Sebenarnya dirinya juga sempat merasa heran, karena dari pemeriksaan berapa dokter ahli, Zahra dinyatakan sehat-sehat saja dan tak mengalami kelainan apapun di rahimnya.
Zahra hanya melihat nama yang tertera di ponselnya, dan tidak segera menjawab, saat nama Hendri tertera di sana, dirinya bingung harus menjelaskan apa.
Sampai akhirnya Zahra memutuskan untuk mengangkatnya.
"Hallo Hen" ucap Zahra dengan suara yang sedikit serak karena tadi sempat menangis.
"Are you okey?" Tanya Hendri.
"Tentu saja, ada apa?" Tanya Zahra balik.
"Suara mu berbeda Zahra, bukankah seharusnya aku yang bertanya ada apa?" Sahut Hendri.
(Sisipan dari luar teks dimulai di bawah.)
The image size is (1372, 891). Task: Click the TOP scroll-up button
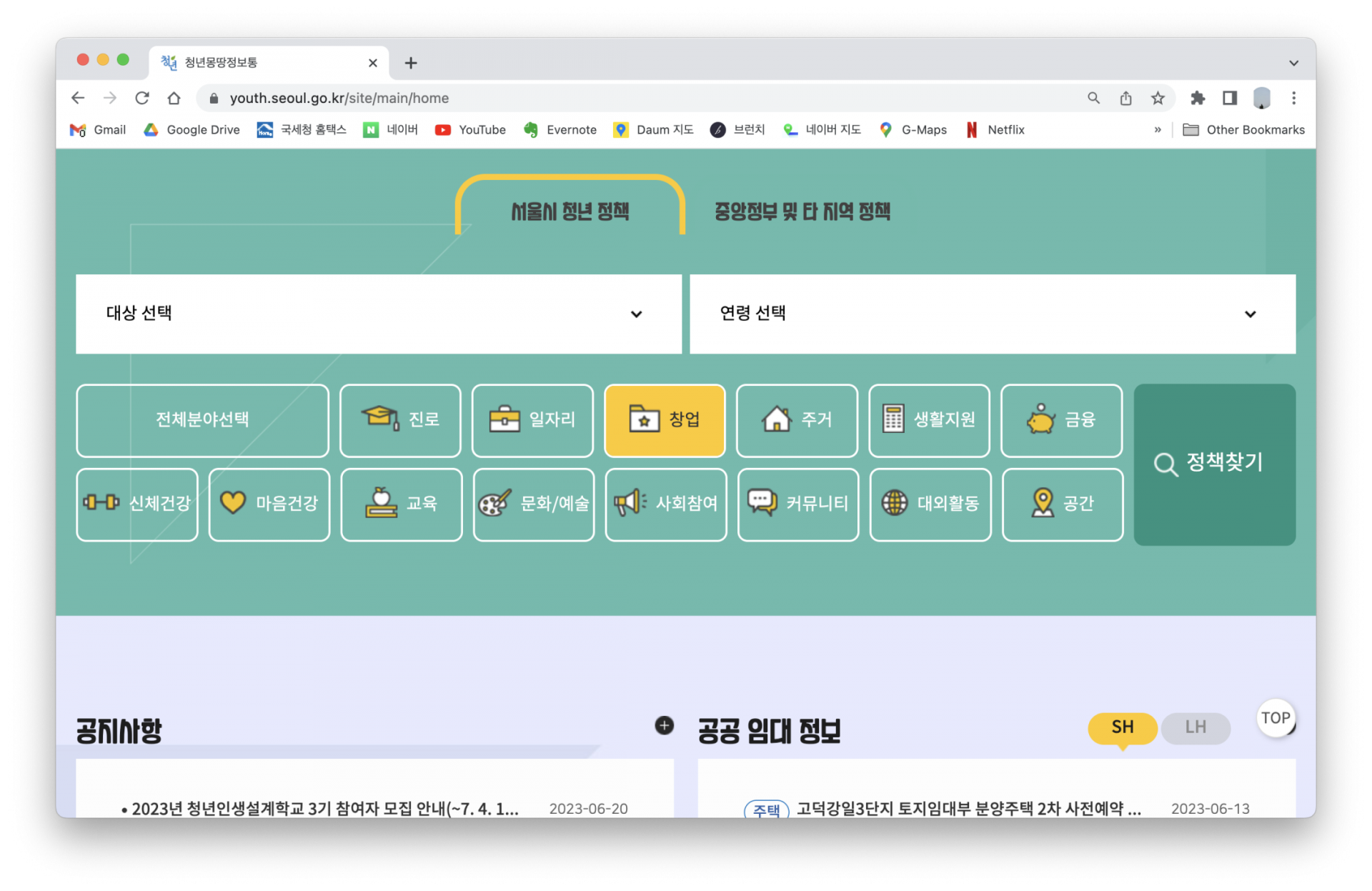coord(1276,718)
"Aku tidak apa-apa, mungkin karena badanku kelelahan saja"
"Badanmu yang kelelahan, kenapa suara mu yang kena imbasnya, jangan membohongiku Zahra" Hendri memperingatkan.
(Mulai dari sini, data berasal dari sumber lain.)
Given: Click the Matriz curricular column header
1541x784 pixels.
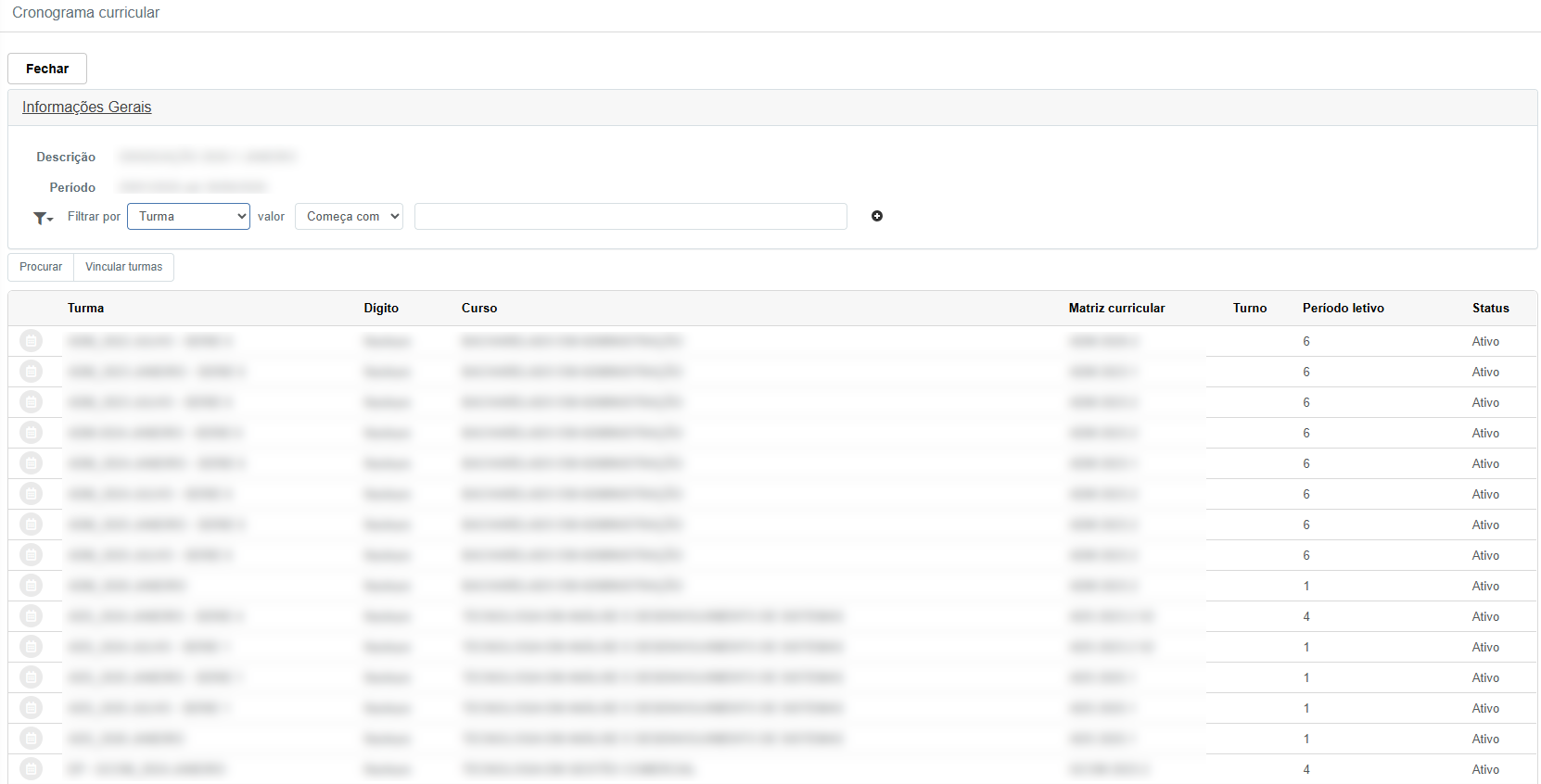Looking at the screenshot, I should point(1116,309).
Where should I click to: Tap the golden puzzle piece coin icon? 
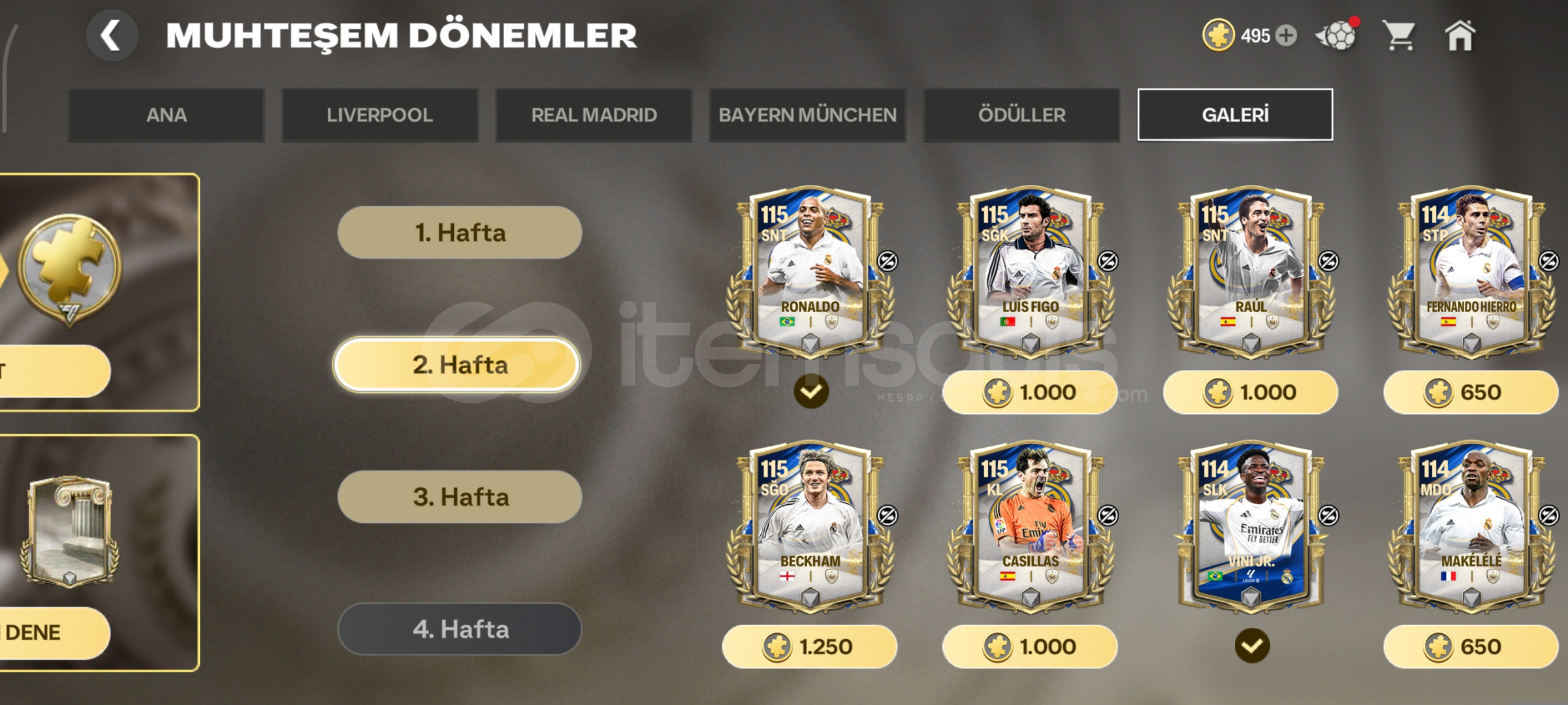pyautogui.click(x=1218, y=35)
"Ayolah Hen, aku baik-baik saja" ucap Zahra berusaha untuk meyakinkan Henri akan keadaannya.
__ADS_1
"Berhenti, dan tetaplah diam disana, aku tau sekarang posisimu ada dimana, mengerti!, Jangan protes lagi, aku akan menjemput mu!"
Tut Tut Tut
Panggilan itu segera diputus oleh Hendri.
Tentu saja Zahra sangat terkejut dengan apa yang diucapkan oleh Hendri, baru saja tadi bertemu dengannya, apa mungkin dia sudah bisa meretas handphone yang dipakainya?
Zahra mau tak mau menuruti apa yang di perintahkan Hendri, tujuan awalnya kesebuah hotel segera diurungkan, beruntung sopir taksi yang dinaikinya juga begitu baik, menghentikan taksinya ditempat yang diinginkan oleh Zahra, walaupun tidak sesuai lagi dengan Aplikasi.
"Terimakasih pak" ucap Zahra.
"Sama-sama Nona, di minimarket ini akan selalu ramai orang sampai pagi, anda akan aman berada disini"
"Iya pak, terimakasih informasinya" jawab Zahra yang kini sudah turun dan duduk di depan ruang tunggu minimarket yang sudah di sediakan.
Tak lama kemudian, datang sebuah mobil mewah yang sudah di kenali oleh Zahra sebelumnya, hatinya tiba-tiba saja merasa begitu lega.
Hendri turun dari mobil dan sedikit berlari menghampiri Zahra, tanpa di duga, Hendri langsung menubruk dan memeluk Zahra dengan erat.
"Syukurlah, kamu baik-baik saja?" Tanya Hendri tanpa melepaskan rengku-han nya.
Beberapa orang yang melintas di buat malu sendiri melihat adegan yang di buat oleh Hendri, sedangkan Zahra yang masih terkejut, hanya terdiam tanpa kata.
"Zahra, kamu baik-baik saja?" Tanya Hendri sekali lagi dan membuat Zahra segera tersadar.
"Ehem, kamu ingin memelukku apa memangsa ku, aku hampir tak bisa nafas Hen" ucap Zahra.
Hendri seketika melepaskan pelukannya, lalu tersenyum aneh dan menatap Zahra yang hanya memakai sandal jepit dan gaun rumahan bergambar boneka yang nampak begitu lucu.
"Kenapa menatapku seperti itu?" Tanya Zahra merasa aneh.
"Kau imut sekali nona Zahra, pemilik perusahaan raksasa Milton Company" goda Hendri dan membuat Zahra langsung memukulnya.
"Jangan bercanda!"
"Aku serius, hahaha" suara tawa Hendri pecah kembali, sebelum akhirnya Zahra langsung membungkam mulutnya dengan telapak tangan.